__Information provided__:
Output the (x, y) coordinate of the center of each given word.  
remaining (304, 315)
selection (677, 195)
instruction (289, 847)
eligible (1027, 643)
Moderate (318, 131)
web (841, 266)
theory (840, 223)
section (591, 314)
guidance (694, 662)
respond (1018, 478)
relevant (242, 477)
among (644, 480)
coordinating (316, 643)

__Your task__: Convert the material above into a numbered list, omitting any blank lines.

__Reply__:
1. Output the (x, y) coordinate of the center of each given word.  
2. remaining (304, 315)
3. selection (677, 195)
4. instruction (289, 847)
5. eligible (1027, 643)
6. Moderate (318, 131)
7. web (841, 266)
8. theory (840, 223)
9. section (591, 314)
10. guidance (694, 662)
11. respond (1018, 478)
12. relevant (242, 477)
13. among (644, 480)
14. coordinating (316, 643)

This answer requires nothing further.